4. They’re physically present but mentally absent
Zoned out, disengaged, disconnected from the moment.
5. They avoid holiday traditions or conversations
Because continuing them without loved ones feels painful.
If you notice these signs, don’t assume they’re being aloof. They may be trying to hold themselves together.
How to Support Someone Grieving During the Holidays
Support doesn’t have to be dramatic or perfect. What matters is presence.
Here are simple ways to show care:
1. Acknowledge their loss
A text like, “Thinking about you today. I know this time of year can be tough,” goes a long way.
2. Check in proactively
Don’t wait for them to reach out; they probably won’t.
3. Invite, but don’t pressure
Offer space without demanding joy.
4. Help them create new traditions
Grief changes the old ones. Sometimes, the best way forward is to build something new.
5. Give grace
Not everyone will be cheerful. And that’s okay. Small gestures matter. People remember compassion, not perfection.
If You're the One Struggling, Here Are Gentle Ways to Care for Yourself
1. Let yourself feel what you feel
There is no "correct" way to grieve.
2. Limit emotional labor
You don’t have to show up for every event, conversation, or expectation.
3. Get sunlight and fresh air
Even 10–15 minutes can shift your mood.
4. Move your body
Walk, stretch, dance in the kitchen, anything that gets energy moving.
5. Do small things that bring joy
Not forced holiday joy, your joy.
Tea. Music. Reading. Baking. Coloring. Napping.
It all counts.
6. Set emotional boundaries
“No” is a complete sentence.
7. Ask for help
Therapy. Support groups. Trusted friends.
You don’t have to navigate pain alone.
Navigating Holiday Spaces With Love and Compassion
This season can be both beautiful and brutal. You can laugh one minute and cry the next.
You can enjoy the holidays and still miss someone deeply. You can celebrate and grieve simultaneously.

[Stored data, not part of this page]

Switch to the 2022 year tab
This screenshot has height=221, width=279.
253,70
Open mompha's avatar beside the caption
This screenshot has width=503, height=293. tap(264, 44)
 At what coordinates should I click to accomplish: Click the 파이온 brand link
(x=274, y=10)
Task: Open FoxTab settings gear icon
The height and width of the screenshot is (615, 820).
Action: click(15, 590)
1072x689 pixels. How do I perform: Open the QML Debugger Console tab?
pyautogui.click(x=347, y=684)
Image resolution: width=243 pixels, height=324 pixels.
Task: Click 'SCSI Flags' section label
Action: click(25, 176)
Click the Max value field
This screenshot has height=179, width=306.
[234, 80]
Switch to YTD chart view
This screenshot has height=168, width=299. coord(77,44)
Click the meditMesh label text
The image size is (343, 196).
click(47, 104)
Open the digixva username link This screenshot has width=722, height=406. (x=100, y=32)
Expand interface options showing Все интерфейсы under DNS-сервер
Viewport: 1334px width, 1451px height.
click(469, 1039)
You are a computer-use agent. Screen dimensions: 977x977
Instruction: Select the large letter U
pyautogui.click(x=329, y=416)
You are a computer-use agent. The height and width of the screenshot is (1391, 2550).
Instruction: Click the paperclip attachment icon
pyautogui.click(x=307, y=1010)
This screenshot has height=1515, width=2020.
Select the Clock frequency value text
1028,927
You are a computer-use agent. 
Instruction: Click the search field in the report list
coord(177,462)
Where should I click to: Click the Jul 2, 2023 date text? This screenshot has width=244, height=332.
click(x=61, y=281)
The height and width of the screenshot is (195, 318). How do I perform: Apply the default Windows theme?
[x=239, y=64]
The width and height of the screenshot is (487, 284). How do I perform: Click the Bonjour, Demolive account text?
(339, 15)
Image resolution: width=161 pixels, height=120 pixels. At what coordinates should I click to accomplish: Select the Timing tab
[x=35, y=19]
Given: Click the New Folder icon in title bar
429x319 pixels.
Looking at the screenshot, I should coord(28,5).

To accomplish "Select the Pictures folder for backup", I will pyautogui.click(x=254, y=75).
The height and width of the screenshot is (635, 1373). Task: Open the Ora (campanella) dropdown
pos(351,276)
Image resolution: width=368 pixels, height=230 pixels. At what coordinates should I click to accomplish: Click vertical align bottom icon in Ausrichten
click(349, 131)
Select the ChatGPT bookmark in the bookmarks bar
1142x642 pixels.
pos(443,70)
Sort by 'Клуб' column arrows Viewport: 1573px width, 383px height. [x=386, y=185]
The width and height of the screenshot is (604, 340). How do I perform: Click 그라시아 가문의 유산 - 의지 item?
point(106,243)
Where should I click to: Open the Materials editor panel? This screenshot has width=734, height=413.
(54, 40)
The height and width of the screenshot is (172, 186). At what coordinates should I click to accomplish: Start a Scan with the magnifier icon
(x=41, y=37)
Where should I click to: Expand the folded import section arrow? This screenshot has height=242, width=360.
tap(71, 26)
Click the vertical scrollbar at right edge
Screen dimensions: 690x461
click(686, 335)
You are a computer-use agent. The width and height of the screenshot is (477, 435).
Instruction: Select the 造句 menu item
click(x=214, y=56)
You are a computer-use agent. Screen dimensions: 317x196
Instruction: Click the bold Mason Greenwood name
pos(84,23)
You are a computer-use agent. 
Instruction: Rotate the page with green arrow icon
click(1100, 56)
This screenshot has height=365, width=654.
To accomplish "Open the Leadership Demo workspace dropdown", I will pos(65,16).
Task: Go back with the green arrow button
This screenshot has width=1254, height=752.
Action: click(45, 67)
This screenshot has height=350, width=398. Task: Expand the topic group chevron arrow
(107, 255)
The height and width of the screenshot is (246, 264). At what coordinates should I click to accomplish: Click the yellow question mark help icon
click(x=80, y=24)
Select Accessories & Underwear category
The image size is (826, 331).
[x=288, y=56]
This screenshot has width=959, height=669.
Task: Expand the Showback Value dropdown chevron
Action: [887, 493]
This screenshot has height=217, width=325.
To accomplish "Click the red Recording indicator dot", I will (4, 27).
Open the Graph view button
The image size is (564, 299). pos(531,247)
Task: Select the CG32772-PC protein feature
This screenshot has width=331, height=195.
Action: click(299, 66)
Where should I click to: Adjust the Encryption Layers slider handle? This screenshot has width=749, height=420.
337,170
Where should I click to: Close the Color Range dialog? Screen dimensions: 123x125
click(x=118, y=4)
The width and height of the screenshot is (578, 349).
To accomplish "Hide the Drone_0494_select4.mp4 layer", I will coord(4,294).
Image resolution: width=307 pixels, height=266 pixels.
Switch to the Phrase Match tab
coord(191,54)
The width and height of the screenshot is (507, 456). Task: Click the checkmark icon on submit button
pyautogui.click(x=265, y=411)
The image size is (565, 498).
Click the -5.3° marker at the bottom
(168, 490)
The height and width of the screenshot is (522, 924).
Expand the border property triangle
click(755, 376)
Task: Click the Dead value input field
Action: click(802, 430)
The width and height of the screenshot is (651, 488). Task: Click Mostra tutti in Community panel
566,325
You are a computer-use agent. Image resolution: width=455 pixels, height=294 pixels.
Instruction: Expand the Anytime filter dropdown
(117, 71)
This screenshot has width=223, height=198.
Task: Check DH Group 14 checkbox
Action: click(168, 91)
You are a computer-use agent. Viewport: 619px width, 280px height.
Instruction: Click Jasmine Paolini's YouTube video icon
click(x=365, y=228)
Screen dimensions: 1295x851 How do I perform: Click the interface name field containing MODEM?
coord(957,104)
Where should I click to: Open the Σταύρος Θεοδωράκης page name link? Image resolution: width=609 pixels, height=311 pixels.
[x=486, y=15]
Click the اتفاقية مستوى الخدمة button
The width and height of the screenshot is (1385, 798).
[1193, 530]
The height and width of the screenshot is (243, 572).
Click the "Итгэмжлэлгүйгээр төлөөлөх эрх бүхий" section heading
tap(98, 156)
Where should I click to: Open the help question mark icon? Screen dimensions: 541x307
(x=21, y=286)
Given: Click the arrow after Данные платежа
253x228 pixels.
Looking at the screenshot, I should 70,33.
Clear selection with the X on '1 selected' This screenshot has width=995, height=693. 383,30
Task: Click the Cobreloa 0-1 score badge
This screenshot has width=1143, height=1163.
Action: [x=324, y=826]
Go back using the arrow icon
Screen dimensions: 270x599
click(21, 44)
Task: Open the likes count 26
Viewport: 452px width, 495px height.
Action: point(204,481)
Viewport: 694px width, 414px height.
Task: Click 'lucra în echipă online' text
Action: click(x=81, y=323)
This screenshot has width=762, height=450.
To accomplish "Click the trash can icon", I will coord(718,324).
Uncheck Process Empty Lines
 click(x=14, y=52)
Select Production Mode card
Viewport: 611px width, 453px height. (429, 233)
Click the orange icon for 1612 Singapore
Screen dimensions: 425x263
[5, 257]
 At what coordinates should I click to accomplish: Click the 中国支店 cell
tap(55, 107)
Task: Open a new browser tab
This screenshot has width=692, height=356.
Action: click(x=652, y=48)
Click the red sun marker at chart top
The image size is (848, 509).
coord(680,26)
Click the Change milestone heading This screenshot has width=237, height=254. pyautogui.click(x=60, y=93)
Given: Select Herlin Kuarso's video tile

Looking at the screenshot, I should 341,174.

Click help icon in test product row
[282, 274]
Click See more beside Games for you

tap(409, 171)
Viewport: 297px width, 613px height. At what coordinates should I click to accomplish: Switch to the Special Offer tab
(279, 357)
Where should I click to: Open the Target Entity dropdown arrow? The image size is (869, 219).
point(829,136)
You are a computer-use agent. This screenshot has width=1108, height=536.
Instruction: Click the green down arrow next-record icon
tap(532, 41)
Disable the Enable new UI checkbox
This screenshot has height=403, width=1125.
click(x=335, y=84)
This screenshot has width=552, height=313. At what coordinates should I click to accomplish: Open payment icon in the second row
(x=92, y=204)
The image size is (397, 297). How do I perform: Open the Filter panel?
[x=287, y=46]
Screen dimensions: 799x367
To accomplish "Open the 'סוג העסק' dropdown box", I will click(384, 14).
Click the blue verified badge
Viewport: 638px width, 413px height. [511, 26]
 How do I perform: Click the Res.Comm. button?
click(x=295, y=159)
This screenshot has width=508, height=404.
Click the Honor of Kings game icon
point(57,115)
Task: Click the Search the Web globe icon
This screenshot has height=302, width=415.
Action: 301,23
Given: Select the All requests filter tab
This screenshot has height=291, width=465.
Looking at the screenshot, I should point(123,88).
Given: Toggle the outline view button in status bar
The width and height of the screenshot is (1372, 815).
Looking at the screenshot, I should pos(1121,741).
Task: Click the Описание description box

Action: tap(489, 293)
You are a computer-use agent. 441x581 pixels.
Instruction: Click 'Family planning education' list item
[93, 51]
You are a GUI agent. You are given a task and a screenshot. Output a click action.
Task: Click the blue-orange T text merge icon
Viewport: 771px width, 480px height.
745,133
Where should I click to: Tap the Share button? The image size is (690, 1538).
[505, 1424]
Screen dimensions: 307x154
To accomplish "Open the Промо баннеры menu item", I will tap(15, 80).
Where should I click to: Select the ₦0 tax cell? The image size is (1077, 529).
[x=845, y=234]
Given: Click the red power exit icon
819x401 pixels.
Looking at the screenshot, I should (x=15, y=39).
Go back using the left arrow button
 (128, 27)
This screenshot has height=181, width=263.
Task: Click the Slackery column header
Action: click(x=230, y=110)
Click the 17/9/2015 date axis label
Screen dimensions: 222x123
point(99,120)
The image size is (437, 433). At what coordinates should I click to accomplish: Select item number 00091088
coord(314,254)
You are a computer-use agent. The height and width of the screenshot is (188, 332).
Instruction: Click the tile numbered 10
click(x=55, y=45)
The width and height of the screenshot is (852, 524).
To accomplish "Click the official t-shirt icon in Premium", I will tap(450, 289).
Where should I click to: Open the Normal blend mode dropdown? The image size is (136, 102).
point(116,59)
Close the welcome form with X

There is room for both joy and sorrow. Room for tradition and change, and room for what is and what was. The holidays don’t have to be perfect to be meaningful. Sometimes the most powerful thing we can do is show up, imperfectly, in love.
You Are Not Alone
If this season feels different, heavier, quieter, there’s nothing wrong with you. Grief is a reflection of deep love. And even through the heaviness, there can still be moments of warmth, connection, and peace. Be gentle with yourself and others. Everyone is carrying something, even if you can’t see it. And if this is your first Christmas without someone you love, my heart is with you. Truly.
I’ll be honest, some years are harder than others. Some years I’m festive and joyful. Some years, I’m irritable and just trying to make it through. Losing my mom in December changed everything. Losing my younger cousin this year adds layers I never expected to carry.
But I remind myself often that grief doesn’t mean the holidays are over forever. It just means they’re different. And “different” can still be meaningful.